— Task to carry out —
Nothing but the lines from the one containing "Screen dimensions: 724x1568" through the last line of the records belongs in the answer, copied exactly and with the pictures left out.

— Recorded data —
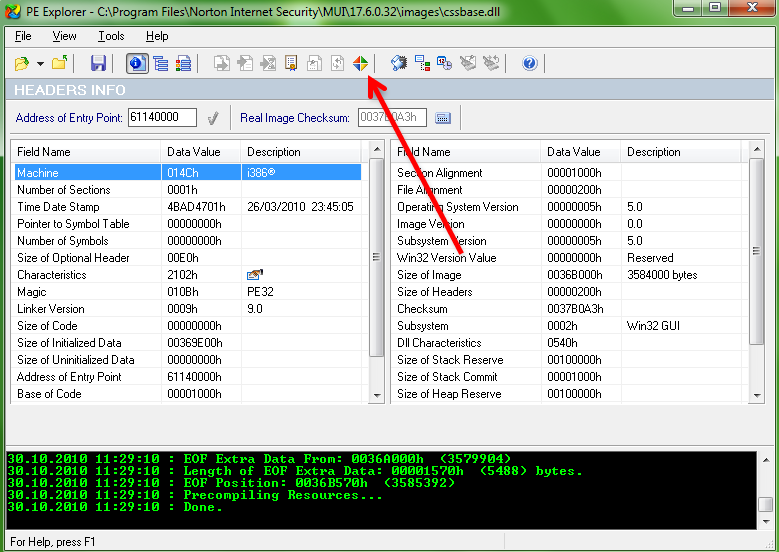The height and width of the screenshot is (552, 779).
Task: Open the Tools menu
Action: tap(111, 36)
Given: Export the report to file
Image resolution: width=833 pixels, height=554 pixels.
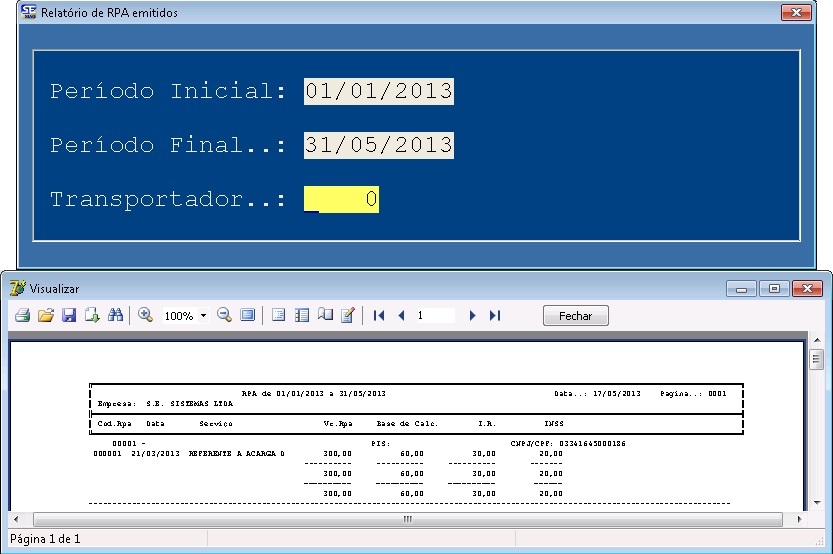Looking at the screenshot, I should [92, 315].
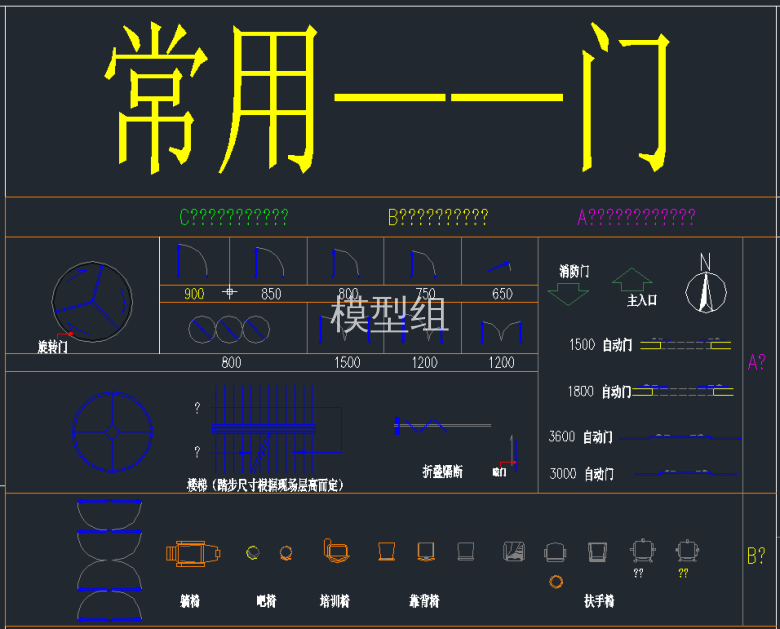Click the 900 single swing door symbol

click(191, 261)
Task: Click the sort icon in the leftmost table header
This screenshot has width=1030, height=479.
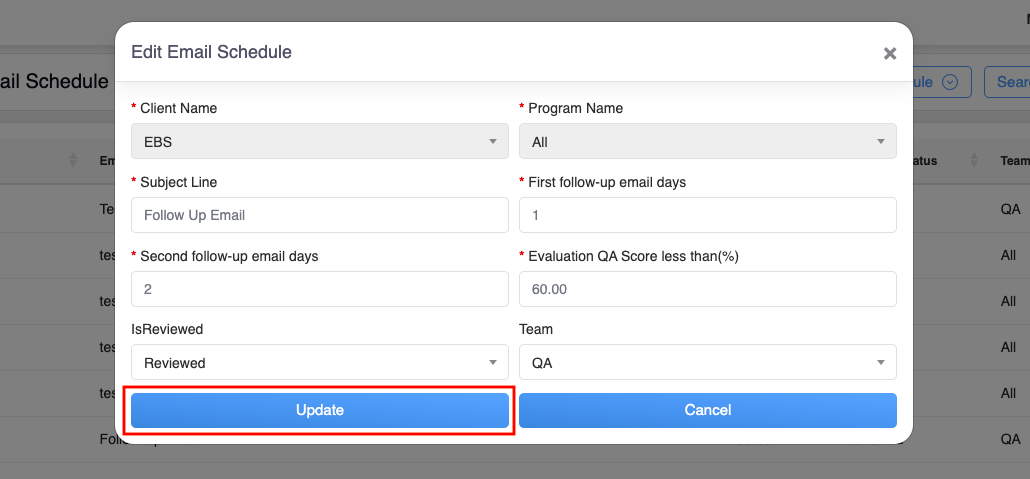Action: click(73, 160)

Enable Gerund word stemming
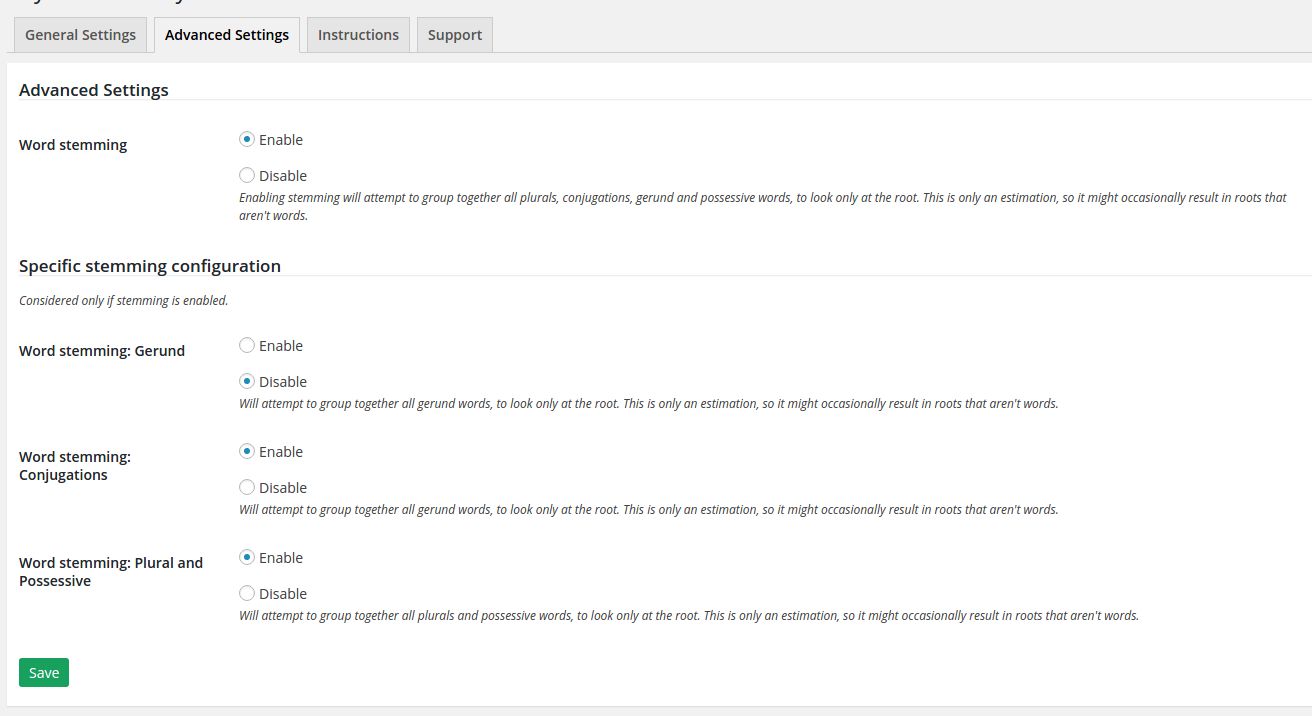click(247, 346)
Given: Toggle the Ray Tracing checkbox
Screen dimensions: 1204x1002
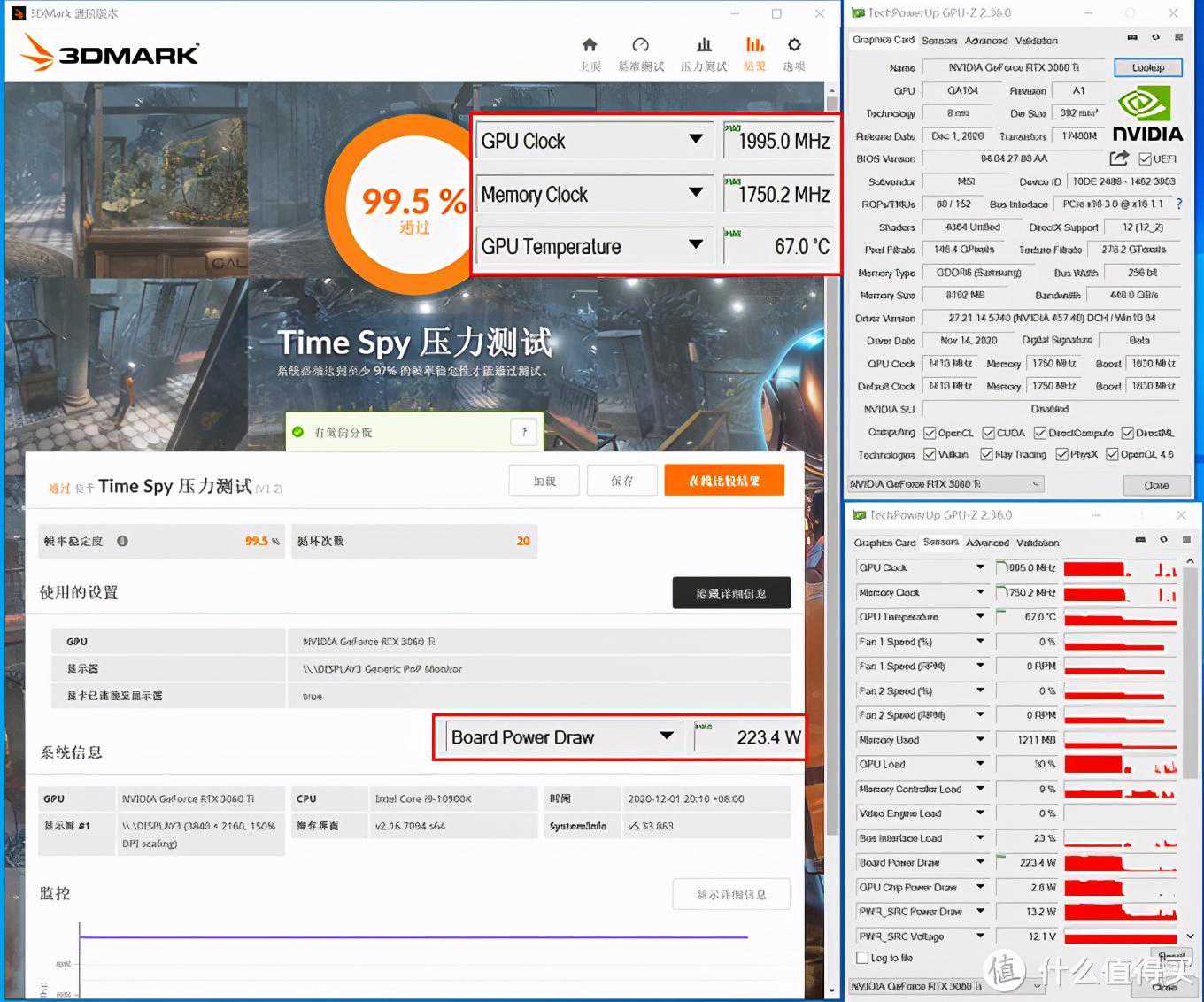Looking at the screenshot, I should 986,455.
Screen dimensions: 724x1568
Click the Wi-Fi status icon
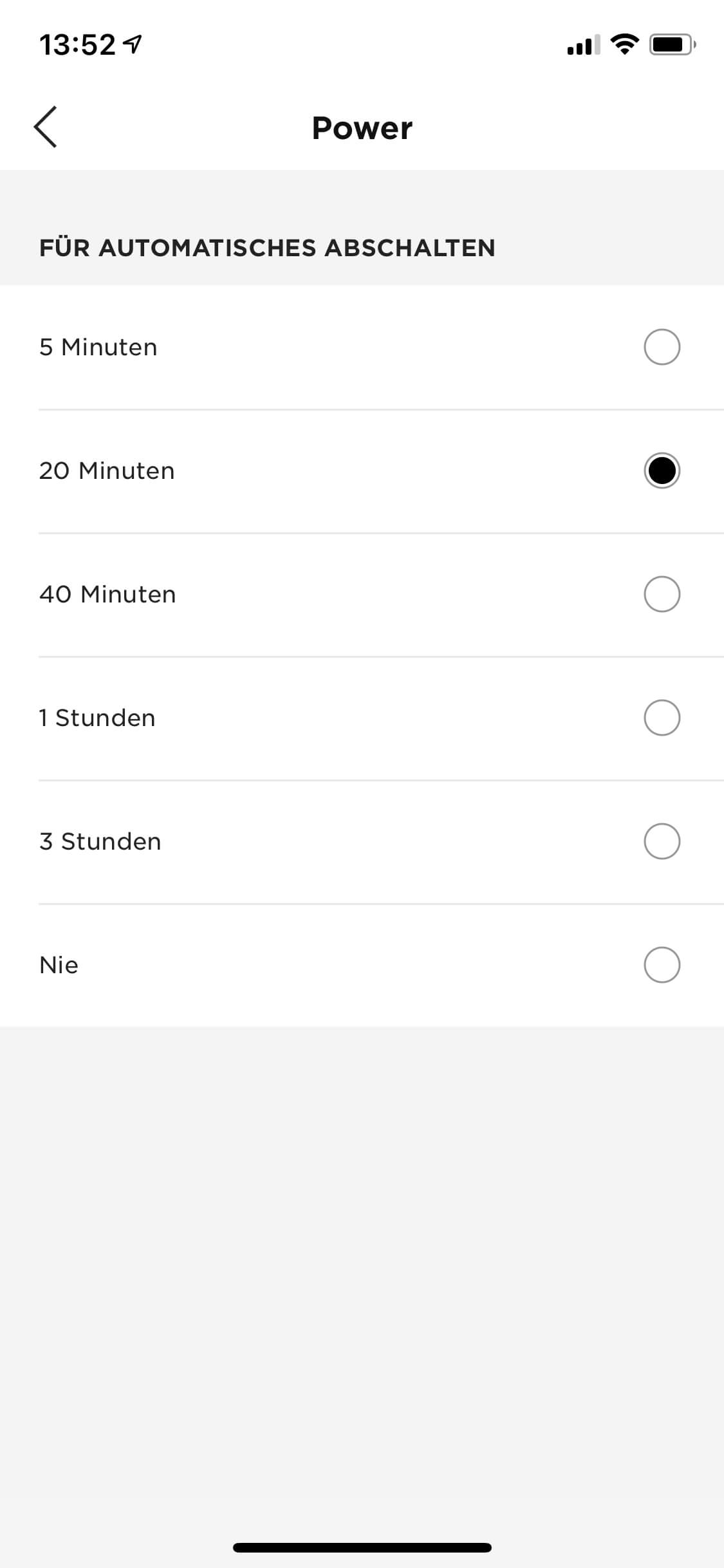click(624, 44)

— Your response —
Screen dimensions: 724x1568
Click the Wi-Fi status icon
click(624, 44)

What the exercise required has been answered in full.